_WORK INSTRUCTIONS_
Rewrite the rows below, swapping each "Identify the location of" for "Give the position of" and leaving everything else unchanged.
** Begin ROWS **
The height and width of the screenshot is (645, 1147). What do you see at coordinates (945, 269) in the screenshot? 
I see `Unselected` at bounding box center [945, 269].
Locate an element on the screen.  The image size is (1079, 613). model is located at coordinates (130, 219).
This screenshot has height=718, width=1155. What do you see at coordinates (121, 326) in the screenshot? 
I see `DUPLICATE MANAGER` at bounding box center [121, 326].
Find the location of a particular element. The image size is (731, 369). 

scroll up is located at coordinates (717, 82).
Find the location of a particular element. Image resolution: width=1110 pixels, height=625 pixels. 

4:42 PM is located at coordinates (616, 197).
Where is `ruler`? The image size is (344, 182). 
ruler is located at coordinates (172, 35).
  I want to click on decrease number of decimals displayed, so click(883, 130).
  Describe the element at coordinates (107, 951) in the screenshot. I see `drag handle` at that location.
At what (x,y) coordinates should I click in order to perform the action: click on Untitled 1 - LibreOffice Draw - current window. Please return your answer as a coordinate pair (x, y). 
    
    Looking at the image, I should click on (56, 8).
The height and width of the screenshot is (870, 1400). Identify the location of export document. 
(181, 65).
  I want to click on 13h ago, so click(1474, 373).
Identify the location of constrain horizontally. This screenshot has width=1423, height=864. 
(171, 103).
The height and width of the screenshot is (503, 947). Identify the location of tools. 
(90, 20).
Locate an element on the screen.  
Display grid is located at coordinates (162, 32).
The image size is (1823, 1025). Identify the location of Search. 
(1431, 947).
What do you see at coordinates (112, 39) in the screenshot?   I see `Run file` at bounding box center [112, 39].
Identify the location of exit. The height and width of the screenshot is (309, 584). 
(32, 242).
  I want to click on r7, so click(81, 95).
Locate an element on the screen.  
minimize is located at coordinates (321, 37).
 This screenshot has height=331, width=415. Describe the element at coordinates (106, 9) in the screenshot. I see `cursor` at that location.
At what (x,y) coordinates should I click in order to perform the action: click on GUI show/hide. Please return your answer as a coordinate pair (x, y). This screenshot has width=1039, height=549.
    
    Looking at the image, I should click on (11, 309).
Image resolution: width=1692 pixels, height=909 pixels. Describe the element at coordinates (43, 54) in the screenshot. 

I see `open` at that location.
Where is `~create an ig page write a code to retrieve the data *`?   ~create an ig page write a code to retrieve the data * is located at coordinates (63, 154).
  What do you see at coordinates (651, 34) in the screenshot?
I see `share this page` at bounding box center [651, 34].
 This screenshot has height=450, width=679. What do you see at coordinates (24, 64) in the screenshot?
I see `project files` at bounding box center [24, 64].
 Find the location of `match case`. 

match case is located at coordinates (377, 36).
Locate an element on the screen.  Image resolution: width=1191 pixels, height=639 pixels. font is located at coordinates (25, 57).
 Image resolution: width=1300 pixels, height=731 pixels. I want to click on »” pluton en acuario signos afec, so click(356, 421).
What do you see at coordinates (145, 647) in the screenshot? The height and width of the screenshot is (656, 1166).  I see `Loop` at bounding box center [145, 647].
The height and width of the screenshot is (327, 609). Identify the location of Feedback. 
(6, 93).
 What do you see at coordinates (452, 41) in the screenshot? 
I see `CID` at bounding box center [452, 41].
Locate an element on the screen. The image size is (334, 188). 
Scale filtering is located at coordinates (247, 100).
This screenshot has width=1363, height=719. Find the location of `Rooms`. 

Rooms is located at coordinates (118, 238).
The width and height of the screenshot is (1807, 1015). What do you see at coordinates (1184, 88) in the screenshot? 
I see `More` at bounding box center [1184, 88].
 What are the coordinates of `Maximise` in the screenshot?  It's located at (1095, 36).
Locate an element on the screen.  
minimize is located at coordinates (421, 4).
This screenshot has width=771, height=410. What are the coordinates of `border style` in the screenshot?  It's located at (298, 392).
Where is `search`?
** End ROWS **
_WORKED SOLUTION_
The height and width of the screenshot is (645, 1147). What do you see at coordinates (945, 269) in the screenshot? 
I see `Unselected` at bounding box center [945, 269].
Locate an element on the screen.  The image size is (1079, 613). model is located at coordinates (130, 219).
This screenshot has height=718, width=1155. What do you see at coordinates (121, 326) in the screenshot? 
I see `DUPLICATE MANAGER` at bounding box center [121, 326].
Find the location of a particular element. The image size is (731, 369). 

scroll up is located at coordinates (717, 82).
Find the location of a particular element. Image resolution: width=1110 pixels, height=625 pixels. 

4:42 PM is located at coordinates (616, 197).
Where is `ruler`? The image size is (344, 182). 
ruler is located at coordinates (172, 35).
  I want to click on decrease number of decimals displayed, so click(883, 130).
  Describe the element at coordinates (107, 951) in the screenshot. I see `drag handle` at that location.
At what (x,y) coordinates should I click in order to perform the action: click on Untitled 1 - LibreOffice Draw - current window. Please return your answer as a coordinate pair (x, y). 
    
    Looking at the image, I should click on (56, 8).
The height and width of the screenshot is (870, 1400). Give the position of export document. 
(181, 65).
  I want to click on 13h ago, so click(1474, 373).
Give the position of constrain horizontally. This screenshot has width=1423, height=864. 
(171, 103).
The height and width of the screenshot is (503, 947). Give the position of tools. 
(90, 20).
Locate an element on the screen.  
Display grid is located at coordinates (162, 32).
The image size is (1823, 1025). Give the position of Search. 
(1431, 947).
What do you see at coordinates (112, 39) in the screenshot?   I see `Run file` at bounding box center [112, 39].
Give the position of exit. The height and width of the screenshot is (309, 584). 
(32, 242).
  I want to click on r7, so click(81, 95).
Locate an element on the screen.  
minimize is located at coordinates (321, 37).
 This screenshot has height=331, width=415. Describe the element at coordinates (106, 9) in the screenshot. I see `cursor` at that location.
At what (x,y) coordinates should I click in order to perform the action: click on GUI show/hide. Please return your answer as a coordinate pair (x, y). This screenshot has width=1039, height=549.
    
    Looking at the image, I should click on (11, 309).
Image resolution: width=1692 pixels, height=909 pixels. Describe the element at coordinates (43, 54) in the screenshot. 

I see `open` at that location.
Where is `~create an ig page write a code to retrieve the data *`?   ~create an ig page write a code to retrieve the data * is located at coordinates (63, 154).
  What do you see at coordinates (651, 34) in the screenshot?
I see `share this page` at bounding box center [651, 34].
 This screenshot has height=450, width=679. What do you see at coordinates (24, 64) in the screenshot?
I see `project files` at bounding box center [24, 64].
 Find the location of `match case`. 

match case is located at coordinates (377, 36).
Locate an element on the screen.  Image resolution: width=1191 pixels, height=639 pixels. font is located at coordinates (25, 57).
 Image resolution: width=1300 pixels, height=731 pixels. I want to click on »” pluton en acuario signos afec, so click(356, 421).
What do you see at coordinates (145, 647) in the screenshot? The height and width of the screenshot is (656, 1166).  I see `Loop` at bounding box center [145, 647].
The height and width of the screenshot is (327, 609). Give the position of Feedback. 
(6, 93).
 What do you see at coordinates (452, 41) in the screenshot? 
I see `CID` at bounding box center [452, 41].
Locate an element on the screen. The image size is (334, 188). 
Scale filtering is located at coordinates (247, 100).
This screenshot has width=1363, height=719. Find the location of `Rooms`. 

Rooms is located at coordinates (118, 238).
The width and height of the screenshot is (1807, 1015). What do you see at coordinates (1184, 88) in the screenshot? 
I see `More` at bounding box center [1184, 88].
 What are the coordinates of `Maximise` in the screenshot?  It's located at (1095, 36).
Locate an element on the screen.  
minimize is located at coordinates (421, 4).
This screenshot has width=771, height=410. What are the coordinates of `border style` in the screenshot?  It's located at (298, 392).
Where is `search`?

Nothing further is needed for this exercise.